This file was created with 'atf_norm readme' from files in txt/ -- do not edit
- About
- Why Use It
- Setup and Installation
- Directory Structure
- Tutorial 1: Parts And Projects Tutorial
- Tutorial 2: Parts And Projects in SQL
- Tutorial 3: Scheduling And Main Loop
- Tutorial 4: Command Lines
- Structured Keys
- acr: Auto Cross Reference
- acr_in: Show input tuples for target
- abt: A Build Tool
- acr_ed: Acr Editor
- amc: Algo Model Compiler
- Tests
- Mdbg: Gdb front-end
- Scriptlets
- Coding Style
- Testimonials
The home for this project is at https://github.com/alexeilebedev/openacr
This is OpenACR, an open-source version of acr and amc, powerful and extensible tools for creating programs and writing code as data.
It is the result of over 10 years of development and production use. The tools were initially written with the goal of formalizing construction of low-latency & realtime programs, but they ended up being suitable for all sorts of other things, and the code generation part took on a life of its own, eventually generating most of its own source code.

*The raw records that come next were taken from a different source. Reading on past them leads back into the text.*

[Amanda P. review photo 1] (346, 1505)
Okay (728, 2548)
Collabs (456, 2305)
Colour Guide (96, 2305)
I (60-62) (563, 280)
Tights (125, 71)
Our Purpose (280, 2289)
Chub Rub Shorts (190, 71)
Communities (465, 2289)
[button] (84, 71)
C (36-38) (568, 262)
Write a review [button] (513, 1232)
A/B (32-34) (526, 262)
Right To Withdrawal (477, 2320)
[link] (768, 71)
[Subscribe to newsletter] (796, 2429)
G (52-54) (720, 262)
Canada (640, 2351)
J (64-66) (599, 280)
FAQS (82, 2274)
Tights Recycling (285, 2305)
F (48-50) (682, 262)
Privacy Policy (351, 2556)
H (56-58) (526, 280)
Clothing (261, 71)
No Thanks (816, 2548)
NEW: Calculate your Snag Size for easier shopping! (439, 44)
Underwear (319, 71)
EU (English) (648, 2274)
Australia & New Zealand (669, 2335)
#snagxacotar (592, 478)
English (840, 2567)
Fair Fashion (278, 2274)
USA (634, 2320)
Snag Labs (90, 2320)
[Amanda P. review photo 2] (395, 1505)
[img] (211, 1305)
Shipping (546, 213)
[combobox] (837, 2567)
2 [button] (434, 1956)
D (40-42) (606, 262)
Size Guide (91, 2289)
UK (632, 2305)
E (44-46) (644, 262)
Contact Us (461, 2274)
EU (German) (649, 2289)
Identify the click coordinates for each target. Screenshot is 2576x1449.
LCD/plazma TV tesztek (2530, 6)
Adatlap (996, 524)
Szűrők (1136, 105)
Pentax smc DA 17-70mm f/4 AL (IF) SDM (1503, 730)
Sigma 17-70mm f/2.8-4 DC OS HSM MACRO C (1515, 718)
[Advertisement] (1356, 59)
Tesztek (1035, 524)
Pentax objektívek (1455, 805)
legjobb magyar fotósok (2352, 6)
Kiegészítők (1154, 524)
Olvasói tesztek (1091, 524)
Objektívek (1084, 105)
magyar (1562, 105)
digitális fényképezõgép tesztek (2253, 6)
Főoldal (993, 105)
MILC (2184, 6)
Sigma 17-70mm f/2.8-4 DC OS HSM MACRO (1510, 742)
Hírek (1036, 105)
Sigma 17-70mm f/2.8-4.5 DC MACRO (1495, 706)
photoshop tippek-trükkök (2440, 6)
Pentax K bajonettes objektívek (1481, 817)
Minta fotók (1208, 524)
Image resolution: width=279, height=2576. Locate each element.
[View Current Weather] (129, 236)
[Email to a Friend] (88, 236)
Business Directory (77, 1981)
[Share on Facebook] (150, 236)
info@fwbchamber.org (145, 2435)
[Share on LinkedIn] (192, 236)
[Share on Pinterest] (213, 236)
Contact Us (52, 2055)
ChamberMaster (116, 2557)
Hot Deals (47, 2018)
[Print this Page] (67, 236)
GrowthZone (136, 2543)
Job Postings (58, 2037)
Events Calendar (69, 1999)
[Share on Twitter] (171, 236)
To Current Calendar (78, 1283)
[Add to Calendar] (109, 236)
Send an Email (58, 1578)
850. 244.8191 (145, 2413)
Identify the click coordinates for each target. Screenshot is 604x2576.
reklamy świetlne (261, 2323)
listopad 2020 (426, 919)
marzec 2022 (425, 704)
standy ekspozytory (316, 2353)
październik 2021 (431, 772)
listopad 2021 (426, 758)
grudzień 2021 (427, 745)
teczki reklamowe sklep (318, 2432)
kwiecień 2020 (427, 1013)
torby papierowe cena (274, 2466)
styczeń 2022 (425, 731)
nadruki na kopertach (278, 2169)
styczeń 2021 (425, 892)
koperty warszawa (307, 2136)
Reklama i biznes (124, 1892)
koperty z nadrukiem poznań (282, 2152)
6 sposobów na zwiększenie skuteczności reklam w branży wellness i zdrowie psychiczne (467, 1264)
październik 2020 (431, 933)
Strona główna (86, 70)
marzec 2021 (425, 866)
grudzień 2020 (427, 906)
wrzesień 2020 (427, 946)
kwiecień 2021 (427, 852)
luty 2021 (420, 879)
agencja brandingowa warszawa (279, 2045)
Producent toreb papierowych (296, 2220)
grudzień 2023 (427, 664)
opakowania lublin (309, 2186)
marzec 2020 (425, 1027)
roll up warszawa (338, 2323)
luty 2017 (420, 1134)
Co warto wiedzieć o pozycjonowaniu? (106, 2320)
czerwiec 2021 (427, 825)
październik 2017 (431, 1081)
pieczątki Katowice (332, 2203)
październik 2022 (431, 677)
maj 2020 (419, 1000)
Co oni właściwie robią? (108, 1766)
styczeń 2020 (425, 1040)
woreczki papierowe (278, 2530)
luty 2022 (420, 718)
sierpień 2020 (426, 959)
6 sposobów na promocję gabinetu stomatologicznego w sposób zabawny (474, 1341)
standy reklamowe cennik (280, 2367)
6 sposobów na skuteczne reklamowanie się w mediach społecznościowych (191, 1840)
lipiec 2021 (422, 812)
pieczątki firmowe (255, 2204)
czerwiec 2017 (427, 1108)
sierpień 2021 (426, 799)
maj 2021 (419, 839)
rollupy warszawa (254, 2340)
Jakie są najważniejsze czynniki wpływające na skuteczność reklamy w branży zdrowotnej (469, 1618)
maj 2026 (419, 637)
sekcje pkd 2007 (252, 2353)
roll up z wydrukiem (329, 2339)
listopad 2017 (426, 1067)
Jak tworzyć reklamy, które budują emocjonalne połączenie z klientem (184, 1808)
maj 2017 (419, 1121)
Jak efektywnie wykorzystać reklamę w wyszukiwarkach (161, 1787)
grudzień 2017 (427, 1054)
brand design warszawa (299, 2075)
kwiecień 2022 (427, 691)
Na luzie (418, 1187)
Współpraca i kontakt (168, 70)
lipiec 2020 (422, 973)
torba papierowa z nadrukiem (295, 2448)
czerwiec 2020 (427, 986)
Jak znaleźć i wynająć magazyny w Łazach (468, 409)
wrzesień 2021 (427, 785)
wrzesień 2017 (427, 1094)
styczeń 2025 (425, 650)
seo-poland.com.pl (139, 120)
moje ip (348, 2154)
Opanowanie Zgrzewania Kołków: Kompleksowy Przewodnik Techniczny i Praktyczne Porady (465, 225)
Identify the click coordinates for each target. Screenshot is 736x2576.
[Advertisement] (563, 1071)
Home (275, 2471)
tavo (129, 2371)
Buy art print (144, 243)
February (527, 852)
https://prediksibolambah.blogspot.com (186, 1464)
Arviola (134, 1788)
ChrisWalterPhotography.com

Since the tools are domain-agnostic, it was decided that open-sourcing them would be the best way to ensure their longevity and value, and also a way to give back to the community. After all, if it weren't for other open-source projects like Linux, gcc and the shell, this project wouldn't have been possible in the first place. And so here we are.
OpenACR is in an interesting position of having been co-developed in connection with a large software project, and later extracted back from it. Its usability on small projects is assumed but not proven. I believe its ideal use case is realized when it is taken as a kernel, and an ecosystem of commands and corresponding configuration data files are grown in-place around it. Thus, it is meant to be used a core of a project.
Enjoy,
Alexei Lebedev April 29, 2019
Most of software design, or rather design of libraries, looks like this: library author decides what type of data to represent and manipulate in memory; Without exception, the library declares some number of records, each containing some fields, and a set of functions that manipulate sets of these records while maintaining some library-wide invariants. At a higher level, the library author is said to pick some data structure that offers efficient/economical creation, modification, updates, and querying. Update operations range from allocation and handling of memory-related conditions and errors, to business logic (the most application-specific part).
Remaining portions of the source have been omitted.